Over a billion people (I still shake my head in disillusion at that number) use the social networking site Facebook. Everybody is on it. Even your mother.
So why did Facebook explode in popularity, and most importantly, how does it keep people coming back?
It’s all about connection.
Some people will argue that social networks are about nothing more than getting attention, not connecting to people. I disagree. It is the connection aspect that has helped Facebook get 1 out of every 7 people in the world on their site.
But is too much connection bad for us? Is being too connected end up being to our detriment?
When I walk in my high school class on Sunday morning, I usually see two things: 1) Kids sleeping because they stayed up way too late on Saturday night and Sunday at 10AM is just TOO EARLY (hope you’re catching the sarcasm here), and 2) the ones who are not napping are glued to their cell phones. Kids literally sitting right next to one another are checking Twitter and Facebook and texts on their phone instead of talking to the person they see once a week.
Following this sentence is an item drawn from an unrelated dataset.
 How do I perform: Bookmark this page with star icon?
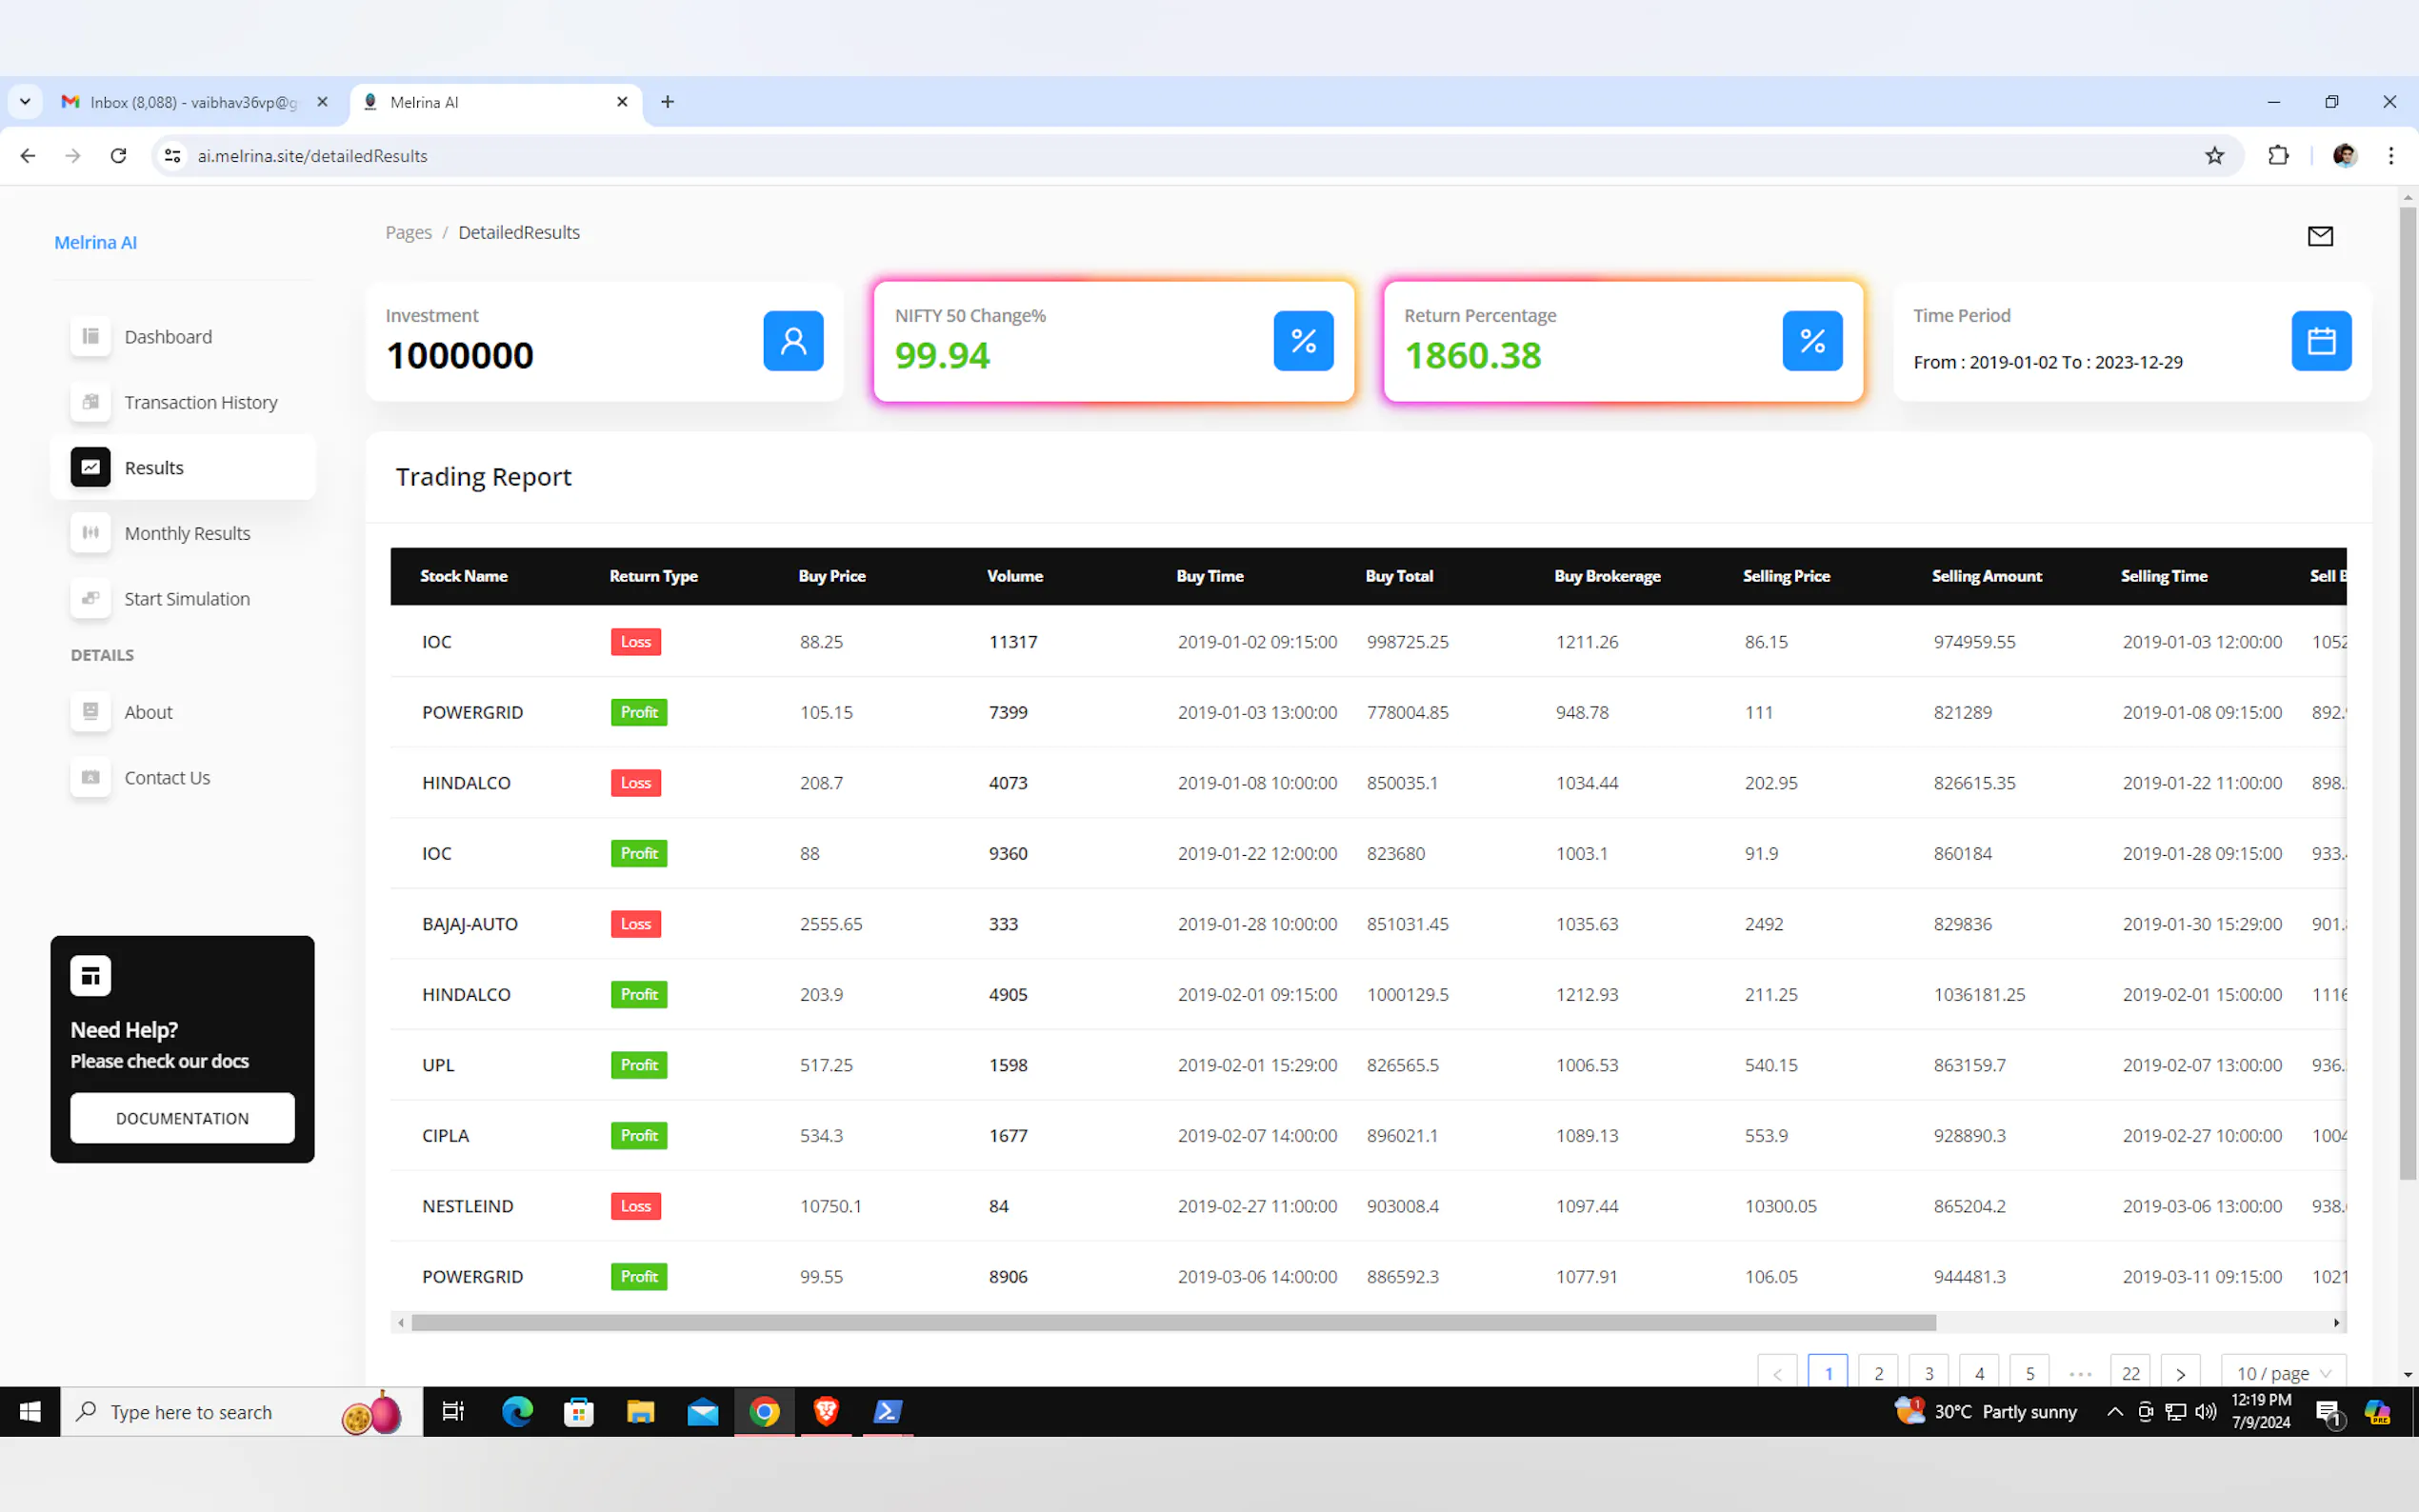[x=2214, y=156]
These devices connect us more than ever before. We get news, weather and status updates at the speed of light and at our fingertips. Yet, I think we’re farther apart from connecting with those around us than ever before.
Take the grandmother I talked to after Thanksgiving last year.
“I had all my grandkids over and you know what, all they did all day was have their nose buried in those cell phones.”
Kids are easy to pick on in this example, but it hits adults badly too. How many people have you talked to that don’t hear a word you say in a 5-minute one-way conversation because they’re texting someone else?
Just walk down the road in a busy city or go to a coffee shop and you know what I’m talking about.
So how can we solve this problem? How do we reconnect with those around us?
- Just put the phone down or turn it off. I’ve heard the new trend with a group of friends at a restaurant is putting all your phones in a pile in the middle of the table, and whoever grabs theirs first pays for everyone. If no one grabs theirs at the end of the meal, then everyone just pays for themselves. I’ve even heard of a coffee shop in New York who doesn’t allow cell phones or any devices on certain nights in order to promote conversation.
- Make a conscious effort to pay attention. Most time we don’t even realize how much we’re looking at the tiny screens in our hands and not paying attention to those right in front of us. It’s flat out rude.
- Place a priority on human interaction versus digital interaction. Can something be done in person? Then make it happen. Have a cup of coffee or lunch…in person.
We can all retake our human interactions back if we can just place a priority over face-to-face and not faces in our phones.